● REQUIREMENT
Find the lines of data that contain the string "computer", then list them.

● WORKING DATA
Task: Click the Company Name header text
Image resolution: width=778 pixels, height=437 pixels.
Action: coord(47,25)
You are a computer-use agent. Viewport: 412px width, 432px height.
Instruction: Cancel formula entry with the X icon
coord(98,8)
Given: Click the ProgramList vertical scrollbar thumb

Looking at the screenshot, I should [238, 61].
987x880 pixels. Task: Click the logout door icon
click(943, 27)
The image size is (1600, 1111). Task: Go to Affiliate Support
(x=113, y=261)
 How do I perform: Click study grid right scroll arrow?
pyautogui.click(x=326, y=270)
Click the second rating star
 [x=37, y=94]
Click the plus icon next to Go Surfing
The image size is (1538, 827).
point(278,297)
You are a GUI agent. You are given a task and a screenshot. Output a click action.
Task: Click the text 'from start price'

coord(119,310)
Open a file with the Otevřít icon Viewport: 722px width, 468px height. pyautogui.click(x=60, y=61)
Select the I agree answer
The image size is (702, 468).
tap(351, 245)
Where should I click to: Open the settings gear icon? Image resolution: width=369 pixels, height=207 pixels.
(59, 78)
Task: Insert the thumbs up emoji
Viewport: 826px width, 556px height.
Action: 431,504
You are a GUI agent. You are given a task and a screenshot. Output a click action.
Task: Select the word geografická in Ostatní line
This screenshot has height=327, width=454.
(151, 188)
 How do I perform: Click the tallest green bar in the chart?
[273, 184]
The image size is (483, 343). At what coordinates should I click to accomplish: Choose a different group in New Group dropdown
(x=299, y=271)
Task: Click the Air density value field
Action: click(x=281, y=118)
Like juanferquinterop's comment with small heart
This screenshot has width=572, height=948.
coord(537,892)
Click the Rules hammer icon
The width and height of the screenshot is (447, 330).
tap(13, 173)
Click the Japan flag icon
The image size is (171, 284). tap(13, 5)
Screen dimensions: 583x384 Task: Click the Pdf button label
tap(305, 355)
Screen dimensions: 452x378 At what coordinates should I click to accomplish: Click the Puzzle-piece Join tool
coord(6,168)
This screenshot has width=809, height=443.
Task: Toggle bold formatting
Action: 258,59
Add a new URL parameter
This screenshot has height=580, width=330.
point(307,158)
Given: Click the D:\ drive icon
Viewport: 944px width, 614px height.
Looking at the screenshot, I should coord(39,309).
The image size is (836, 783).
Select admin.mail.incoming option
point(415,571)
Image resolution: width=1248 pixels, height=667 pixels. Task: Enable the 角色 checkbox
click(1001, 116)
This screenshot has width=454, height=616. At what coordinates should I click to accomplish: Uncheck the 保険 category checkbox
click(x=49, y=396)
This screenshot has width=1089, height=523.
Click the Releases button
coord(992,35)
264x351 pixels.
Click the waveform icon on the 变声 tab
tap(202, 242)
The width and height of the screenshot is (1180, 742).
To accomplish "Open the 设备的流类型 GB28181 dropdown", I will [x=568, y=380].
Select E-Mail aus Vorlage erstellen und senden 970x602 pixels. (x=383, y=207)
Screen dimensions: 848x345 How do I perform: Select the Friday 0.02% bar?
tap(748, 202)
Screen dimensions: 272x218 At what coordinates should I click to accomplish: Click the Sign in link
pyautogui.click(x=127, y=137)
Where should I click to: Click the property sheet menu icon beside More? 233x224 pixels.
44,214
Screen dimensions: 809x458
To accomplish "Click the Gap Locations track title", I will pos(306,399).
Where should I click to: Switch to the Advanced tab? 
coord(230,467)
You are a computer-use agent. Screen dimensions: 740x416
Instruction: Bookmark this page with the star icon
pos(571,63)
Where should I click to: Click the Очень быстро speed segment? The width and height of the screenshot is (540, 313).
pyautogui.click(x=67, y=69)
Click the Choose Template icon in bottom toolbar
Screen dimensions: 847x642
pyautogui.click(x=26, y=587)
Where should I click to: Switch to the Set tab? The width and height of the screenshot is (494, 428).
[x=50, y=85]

● RESPONSE BOX
You are a computer-use agent. Viewport: 412px width, 432px height.
You are a computer-use agent. Screen dimensions: 740x416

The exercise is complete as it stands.